There was a clearing of a throat, and Jean-Paul Vasil of all people held his arms wide, looking between the three of us. "Can I get a hug too?"

Sarah gently let go of Taylor right in time for Taylor to twist on her heel and punch him in the shoulder, causing him to step back once. Then again as my fist hit his other shoulder.

"Two for flinching," I added sweetly.

"Ow," he chuckled good-naturedly, "Since when does the dork have a jock sister?" he asked, more rhetorically than specifically. What little I recalled of actually speaking to the boy rather than fighting him told me he was never one one for polite conversation.

"Cousin," Taylor and I corrected in unison while Sarah thwapped him upside the head with her hand.

"Bad Alec, don't antagonize the girl who can probably break you in half with one arm," Sarah admonished him while providing me with a name to use. I'd almost begun to get angry at Taylor for leaving me in the lurch with a cape's identity again, but then realized that she may not have known who he really was and expected me to know his pretend name like I knew Sarah's actual one.

"I'm Rose," I introduced myself, "Taylor's cousin. I've heard a bit about you," which is to say, I realize the obvious fact that you're a cape. And know the unobvious thing about who your dad is.

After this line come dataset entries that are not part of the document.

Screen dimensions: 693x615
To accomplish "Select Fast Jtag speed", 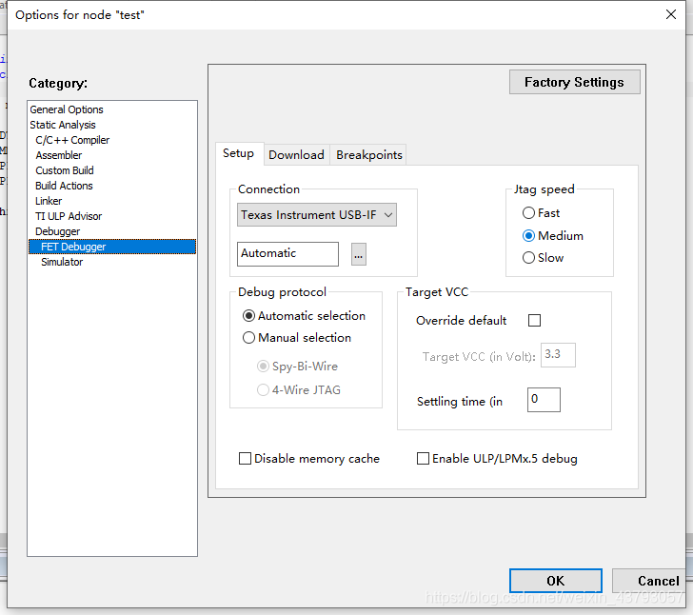I will click(x=529, y=213).
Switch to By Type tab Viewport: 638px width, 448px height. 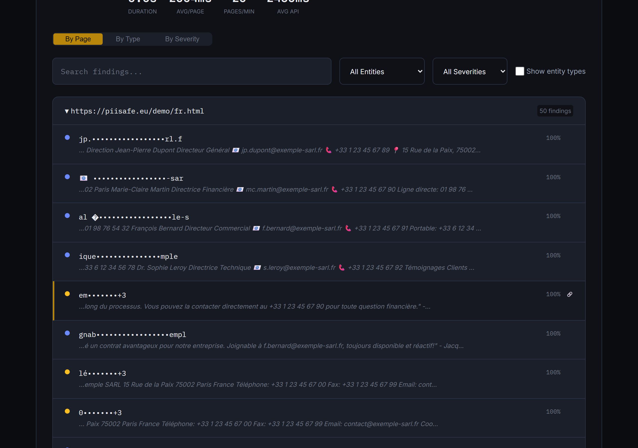tap(128, 39)
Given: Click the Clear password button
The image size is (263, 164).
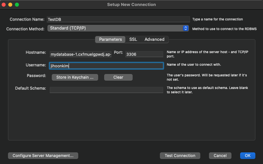Looking at the screenshot, I should pyautogui.click(x=118, y=77).
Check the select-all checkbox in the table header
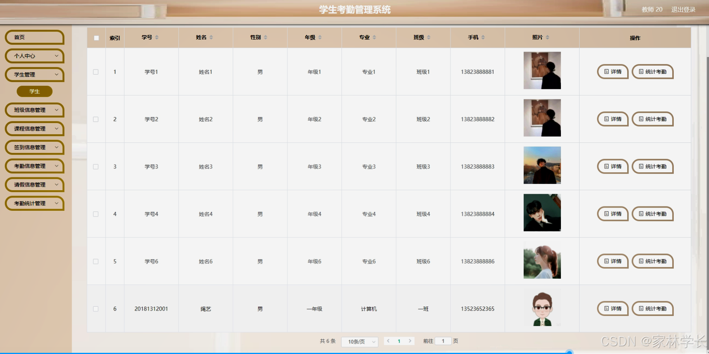This screenshot has height=354, width=709. 96,37
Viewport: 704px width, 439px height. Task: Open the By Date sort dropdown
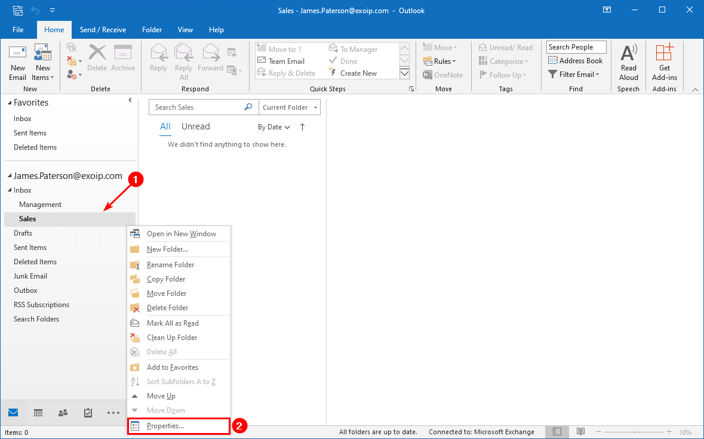coord(273,126)
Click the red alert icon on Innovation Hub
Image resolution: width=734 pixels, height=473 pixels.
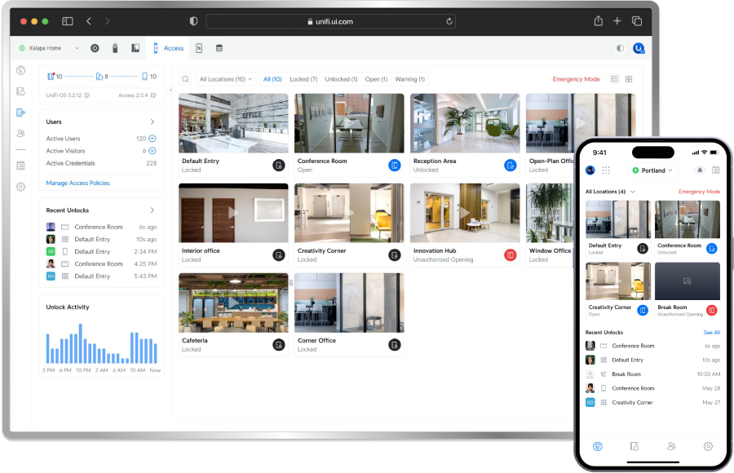[x=511, y=255]
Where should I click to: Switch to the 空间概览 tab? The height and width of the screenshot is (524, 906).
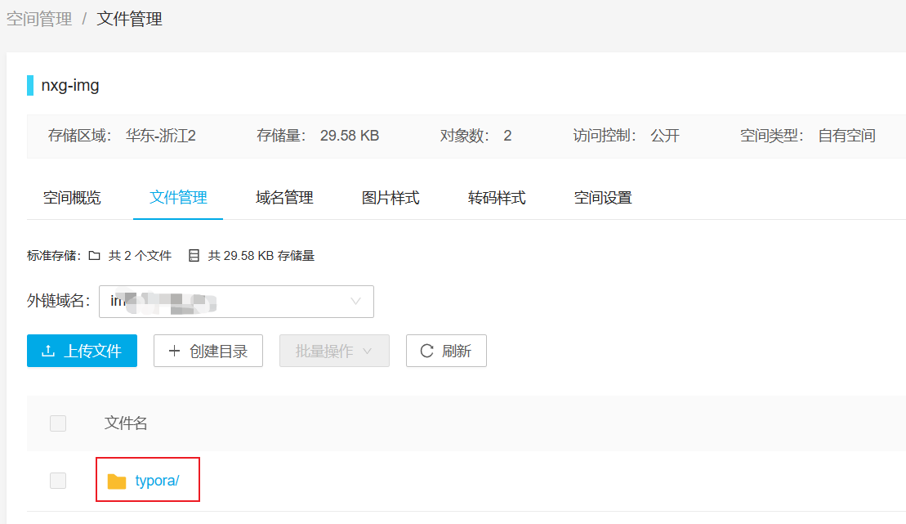(72, 198)
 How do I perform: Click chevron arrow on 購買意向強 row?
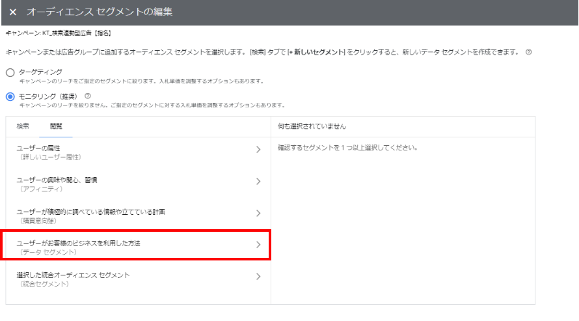coord(258,213)
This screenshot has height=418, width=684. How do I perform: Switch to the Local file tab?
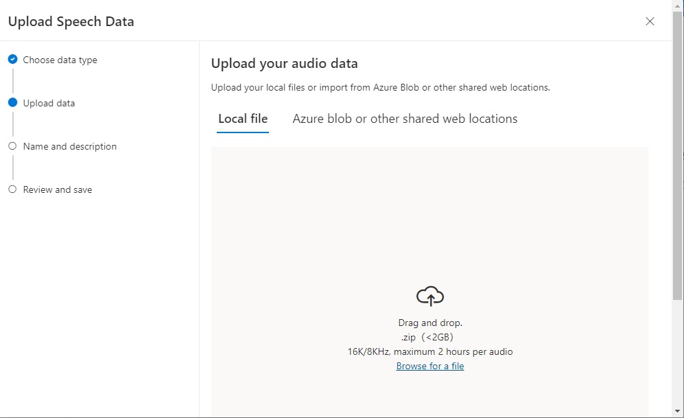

"Likewise, although what little I heard was kinda colored by our falling out with the dork over there," he admitted, returning my handshake. His palm was soft and frail, but his grip pretty decent for a guy that looked like physical labor of any kind was inimical to his very existence. "She didn't give out many details other than you're kinda obsessed," he said as he let go of my hand. I shrugged.

"Fair enough, she told me you were an ass."

A smile spread across his fair features. "Accurate."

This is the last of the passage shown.